Once the drivers were installed I opened the samples solution (using Visual Studio 2019) and built the deviceQuery and bandwidthTest samples.安装驱动程序后,我打开了示例解决方案(使用 Visual Studio 2019)并构建了deviceQuery和bandwidthTest示例。 Here is the output:这是 output:
deviceQuery:设备查询:
C:\ProgramData\NVIDIA Corporation\CUDA Samples\v11.3\bin\win64\Debug\deviceQuery.exe Starting...
CUDA Device Query (Runtime API) version (CUDART static linking)
Detected 1 CUDA Capable device(s)
Device 0: "NVIDIA GeForce GTX 770"
CUDA Driver Version / Runtime Version 11.3 / 11.3
CUDA Capability Major/Minor version number: 3.0
Total amount of global memory: 2048 MBytes (2147483648 bytes)
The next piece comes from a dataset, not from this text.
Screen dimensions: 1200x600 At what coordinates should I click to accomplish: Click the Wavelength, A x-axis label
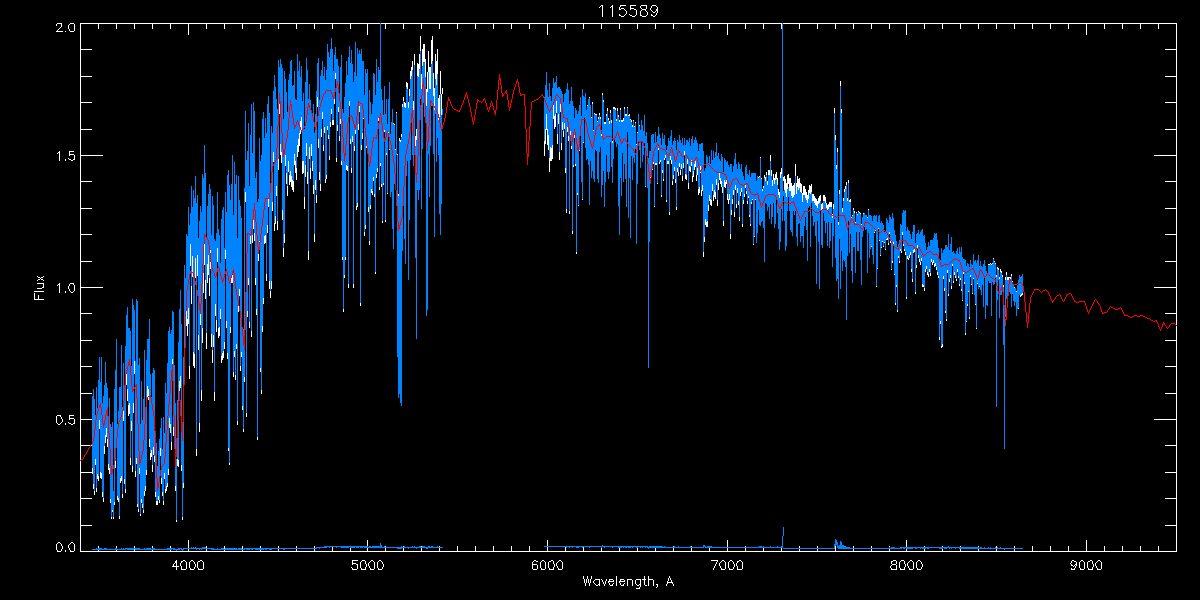tap(627, 582)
(008) Multiprocessors, (192) CUDA Cores/MP: 1536 CUDA Cores
GPU Max Clock rate: 1137 MHz (1.14 GHz)
Memory Clock rate: 3505 Mhz
Memory Bus Width: 256-bit
L2 Cache Size: 524288 bytes
Maximum Texture Dimension Size (x,y,z) 1D=(65536), 2D=(65536, 65536), 3D=(4096, 4096, 4096)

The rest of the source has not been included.